My practical attitude, combined with my inquisitive mind, has often led me to be accused of being too straightforward, too strict in life’s doctrine, Mister-know-it-all-already with an infallible outspoken opinion.

And it’s true, my internal desire for simplicity, for things to be either black or white, has long been part of the compass with which I sailed through life, trying to break down an overload of available information into usable particles that I could store in my brain. Somewhere down the road I forgot to make room for a box containing the probably-never-will-know-and-that’s-okay subjects, which in turn let to my eternal quest for intertwinements, knowledge combinations, connections and explanations.

It’s exhausting, wanting to know everything about anything instantly and I sometimes feel it can’t be very healthy. That thought alone then takes me right back to a girl I once knew, I believe her name was Debbie, who asked her doctor to explain the headaches she was suffering from and got ordered not to ever think about anything anymore because it was her thinking that would make her brain swell up. Much to our amusement, she genuinely believed him and gave up thinking, or at least she thought she did.

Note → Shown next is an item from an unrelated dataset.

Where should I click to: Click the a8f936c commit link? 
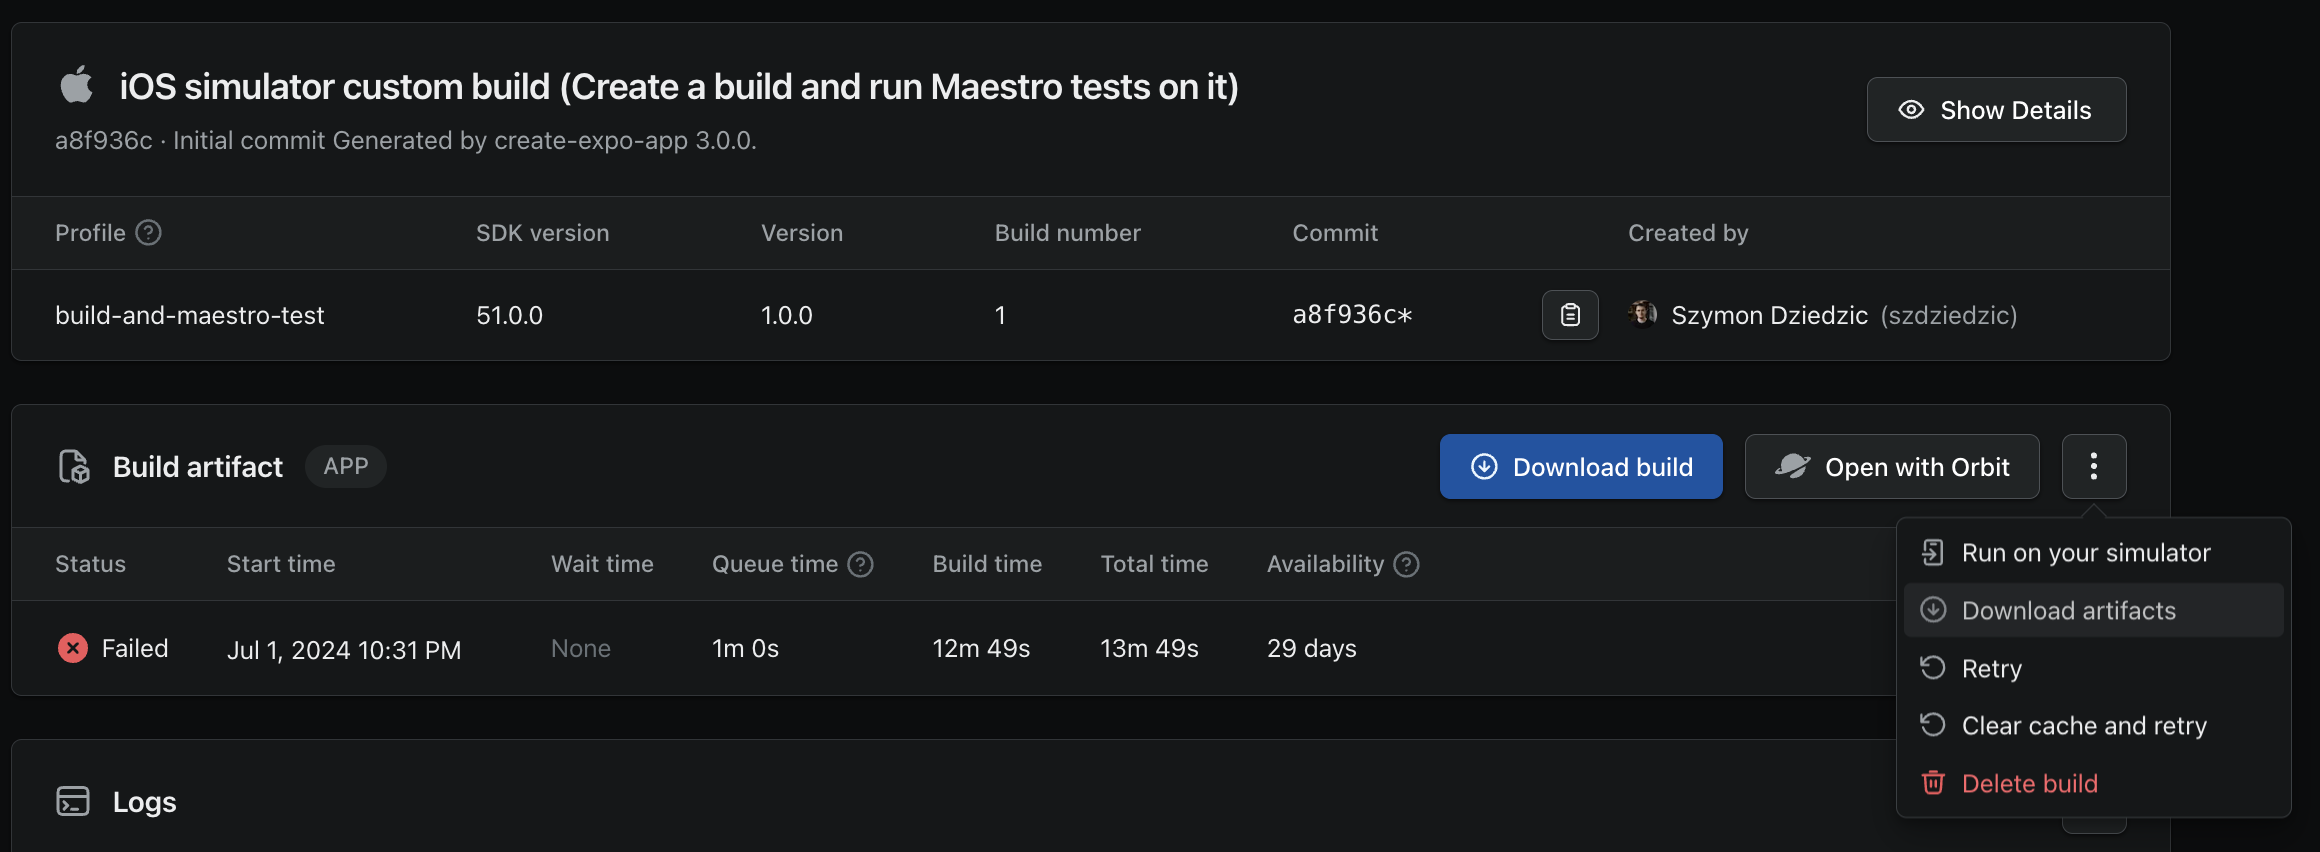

Some relief from overthinking the full monty seems expedient though and I get that from just observing the passion flowers at Les Pierres. Their complex architecture, for example, makes it mimic an inexplicable alien with a huge potential for a whole lot of why questions. Seeing a bee enter its florets in search of food, immediately answers all of those questions visually, no thoughts needed.

For me and my mind that never stops, these beautiful flowering vines also house the dualism between religion and evolution theory. Missionaries used it in their teachings to help understand the Passion of Christ and the Crucifixion, but it’s also scientifically studied extensively for its ways of adapting its appearance to fight off Heliconius butterflies, whose caterpillars would otherwise devour the leaves.

I feel this is nature giving the simplest of answers to my obsession with complexity: let it be. It’s either that or Debbies doctor was right after all.